REQUIRED TASKS:
A: Answer these questions about the naive Bayes example:
(i) What average weight, in grams, is used to define the variable $X_{1}$?
(ii) How many Adelie penguins appear in the species table?
(iii) What kind of simulation does naive Bayes classification not require?
B: Copy the naive Bayes example word for word between "Data: Palmer Penguins" and "of Bayes Rules!", inclusive.
C: According to the naive Bayes example, why is logistic regression not suited to classifying the penguin species, and what alternative is proposed?

DOCUMENT EXTRACT:
-- Start --
Naive Bayes Example

Data: Palmer Penguins

There exist multiple penguin species throughout Antarctica, including the Adelie, Chinstrap, and Gentoo. When encountering one of these penguins on an Antarctic trip, we might classify its species

$Y = \begin{cases} A & \text{Adelie} \\ C & \text{Chinstrap} \\ G & \text{Gentoo} \end{cases}$

three species

Example comes from chapter 14 of Bayes Rules!

Bayes Rules! textbook

$X_{1}$ categorical variable: whether the penguin weighs more than the average 4200 grams

$X_{1} = \begin{cases} 1 & \text{above-average weight} \\ 0 & \text{below-average weight} \end{cases}$

AKA culmen length and depth

Numerical variables:

$\begin{array}{rcl} X_{2} & = & \text{bill length (mm)} \\ X_{3} & = & \text{flipper length (mm)} \\ \end{array}$

data(penguins_bayes)
penguins <- penguins_bayes

adelie_color = "#fb7504"
chinstrap_color = "#c65ccc"
gentoo_color = "#067476"

penguins |>
  tabyl(species)

##    species   n   percent
##     Adelie 152 0.4418605
##  Chinstrap  68 0.1976744
##     Gentoo 124 0.3604651

Motivation

Here, we have three categories, whereas logistic regression is limited to classifying binary response variables. As an alternative, naive Bayes classification

can classify categorical response variables $Y$ with two or more categories
doesn’t require much theory beyond Bayes’ Rule
it’s computationally efficient, i.e., doesn’t require MCMC simulation

But why is it called “naive”?
-- End --
Item position entries:
-- Start --
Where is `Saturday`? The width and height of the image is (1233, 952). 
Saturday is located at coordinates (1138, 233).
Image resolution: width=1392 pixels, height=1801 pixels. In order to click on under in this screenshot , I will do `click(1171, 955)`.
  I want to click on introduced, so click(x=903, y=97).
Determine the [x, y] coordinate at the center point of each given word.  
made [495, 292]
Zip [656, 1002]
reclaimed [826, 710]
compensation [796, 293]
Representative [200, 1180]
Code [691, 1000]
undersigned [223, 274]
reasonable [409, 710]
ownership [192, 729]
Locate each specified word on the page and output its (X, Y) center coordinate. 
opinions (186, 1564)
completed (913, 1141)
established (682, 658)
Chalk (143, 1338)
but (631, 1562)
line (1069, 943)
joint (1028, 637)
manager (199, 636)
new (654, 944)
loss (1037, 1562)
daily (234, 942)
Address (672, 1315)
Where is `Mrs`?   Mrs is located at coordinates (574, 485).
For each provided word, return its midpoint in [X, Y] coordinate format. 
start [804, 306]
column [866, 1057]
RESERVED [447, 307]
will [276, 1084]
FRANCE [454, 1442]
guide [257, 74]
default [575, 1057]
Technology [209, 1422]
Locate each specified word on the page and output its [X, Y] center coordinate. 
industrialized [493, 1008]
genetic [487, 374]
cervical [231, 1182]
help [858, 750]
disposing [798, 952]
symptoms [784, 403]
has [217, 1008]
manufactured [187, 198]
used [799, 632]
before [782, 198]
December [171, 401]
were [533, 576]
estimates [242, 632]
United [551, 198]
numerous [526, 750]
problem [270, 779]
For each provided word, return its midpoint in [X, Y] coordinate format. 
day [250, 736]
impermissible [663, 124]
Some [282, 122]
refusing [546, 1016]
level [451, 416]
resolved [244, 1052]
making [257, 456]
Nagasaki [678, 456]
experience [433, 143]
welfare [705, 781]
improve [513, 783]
-- End --
SOLUTIONS IN ORDER:
A:
(i) 4200 grams
(ii) 152
(iii) MCMC simulation

B:
Data: Palmer Penguins

There exist multiple penguin species throughout Antarctica, including the Adelie, Chinstrap, and Gentoo. When encountering one of these penguins on an Antarctic trip, we might classify its species

$Y = \begin{cases} A & \text{Adelie} \\ C & \text{Chinstrap} \\ G & \text{Gentoo} \end{cases}$

three species

Example comes from chapter 14 of Bayes Rules!

C: There are three species categories, but logistic regression can only classify binary response variables. The example proposes naive Bayes classification, which can handle categorical response variables with two or more categories.